Which lines below contain the string "height"? Report each of them in full.

***** Data lines *****

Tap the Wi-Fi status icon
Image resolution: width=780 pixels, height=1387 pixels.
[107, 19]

*****
***** Data lines *****

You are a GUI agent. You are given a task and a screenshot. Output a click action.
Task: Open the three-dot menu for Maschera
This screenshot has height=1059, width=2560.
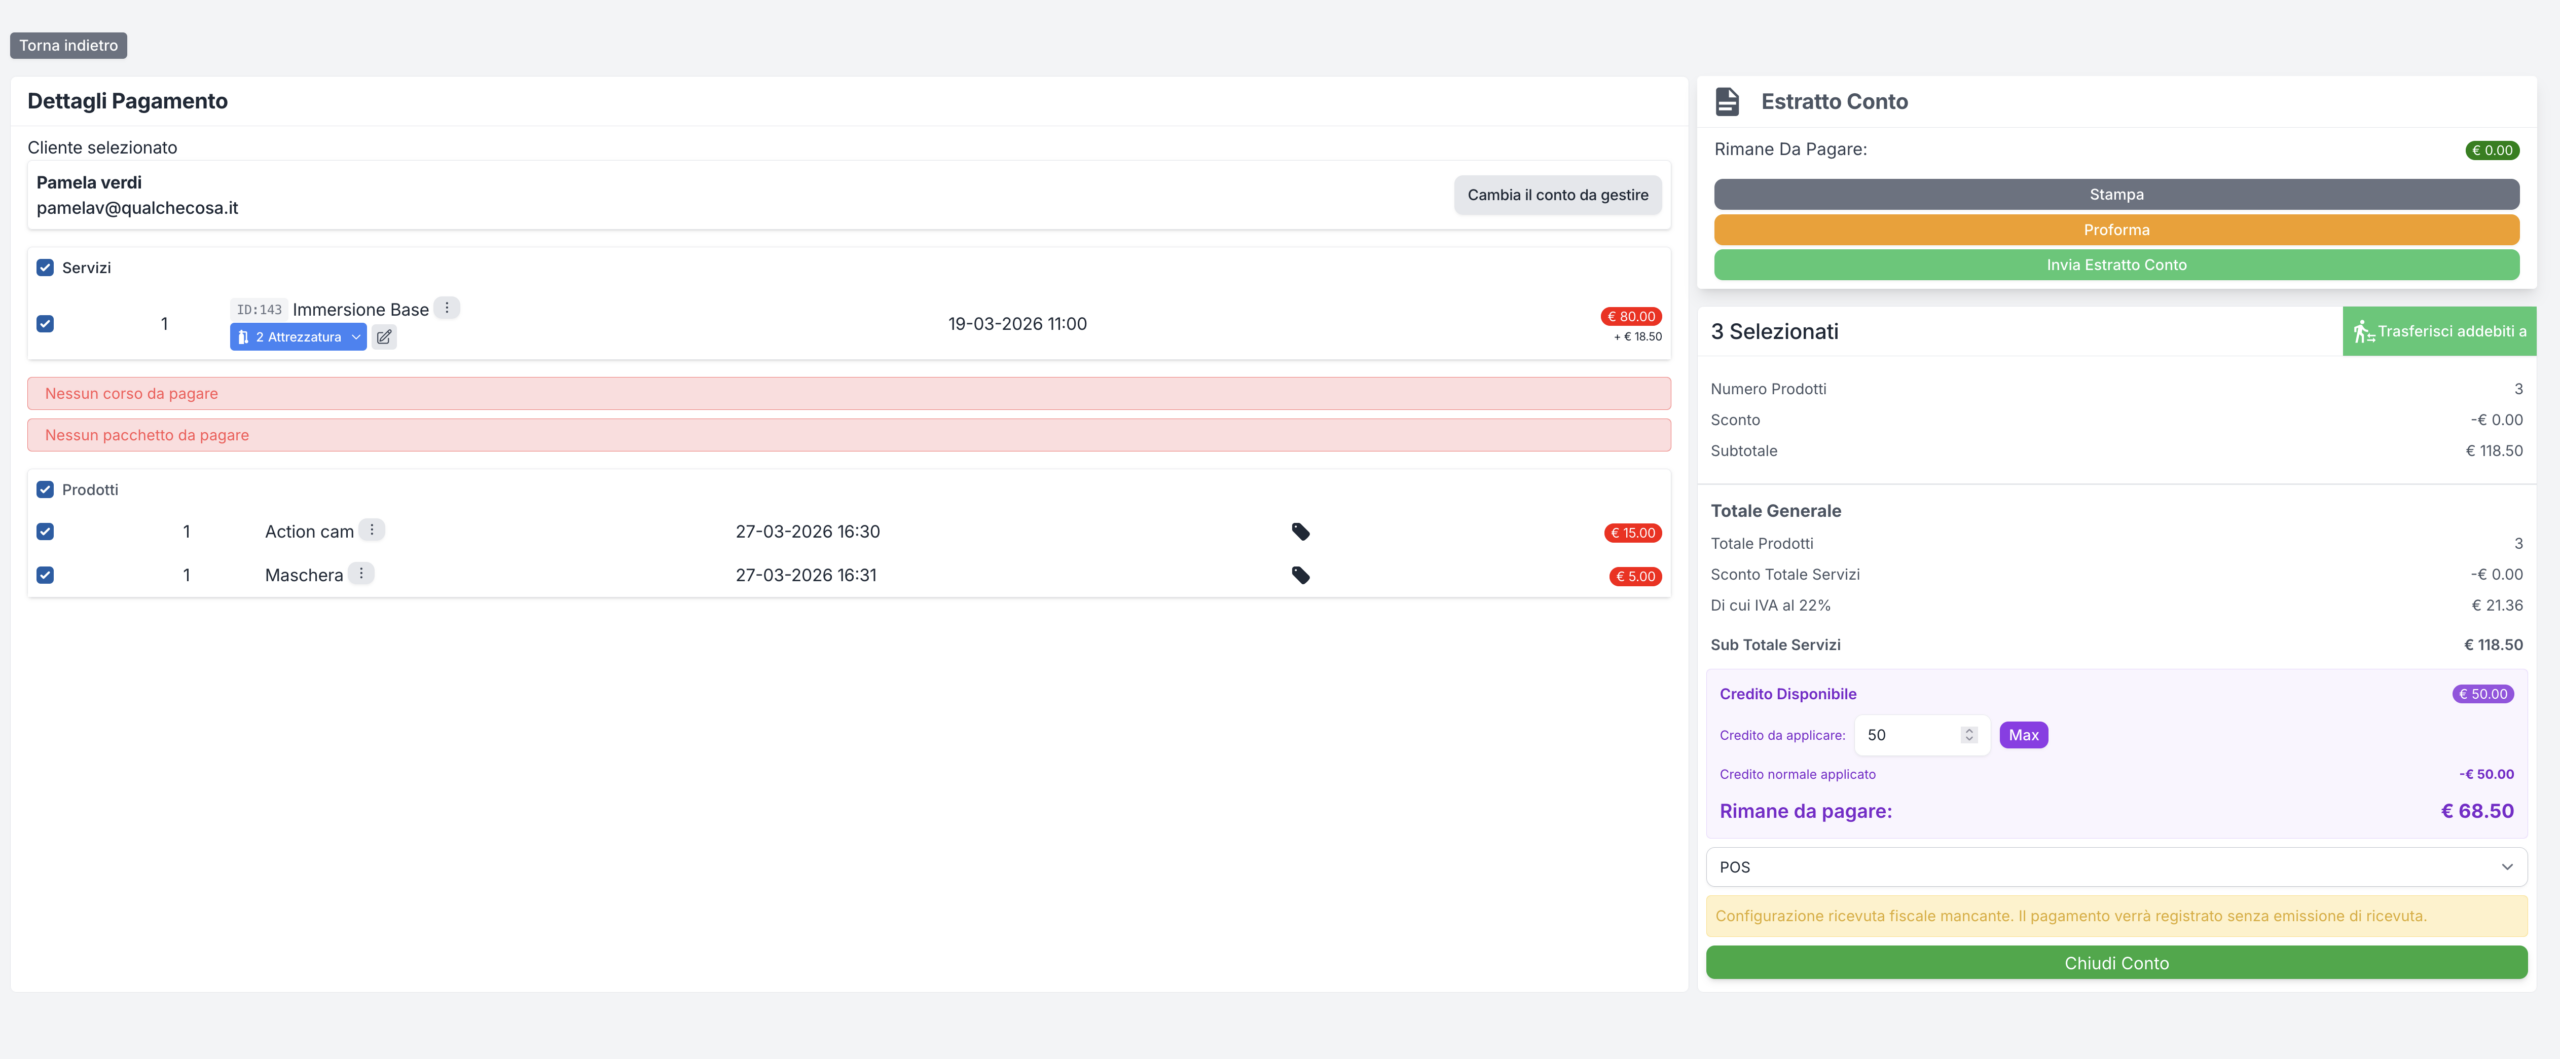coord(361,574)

*****
***** Data lines *****

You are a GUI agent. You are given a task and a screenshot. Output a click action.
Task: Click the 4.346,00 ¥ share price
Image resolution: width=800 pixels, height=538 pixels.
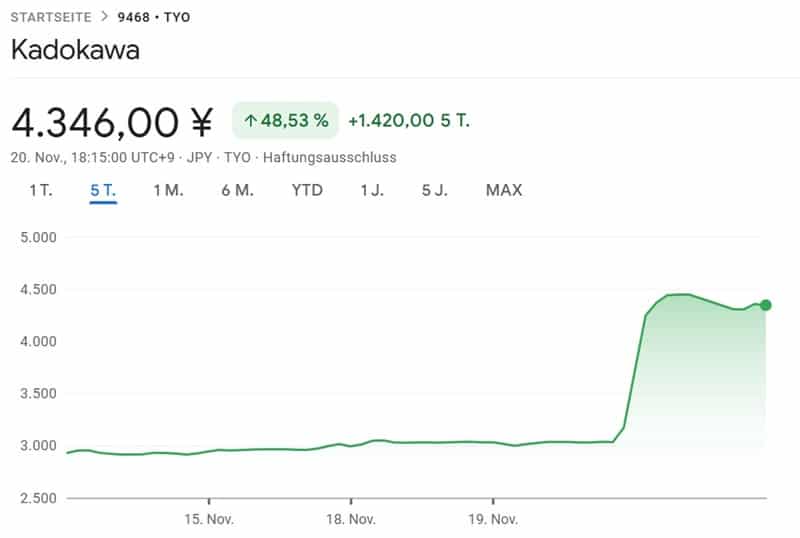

*****

Task solution:
Image resolution: width=780 pixels, height=1387 pixels.
This screenshot has height=1059, width=2560.
Image resolution: width=800 pixels, height=538 pixels.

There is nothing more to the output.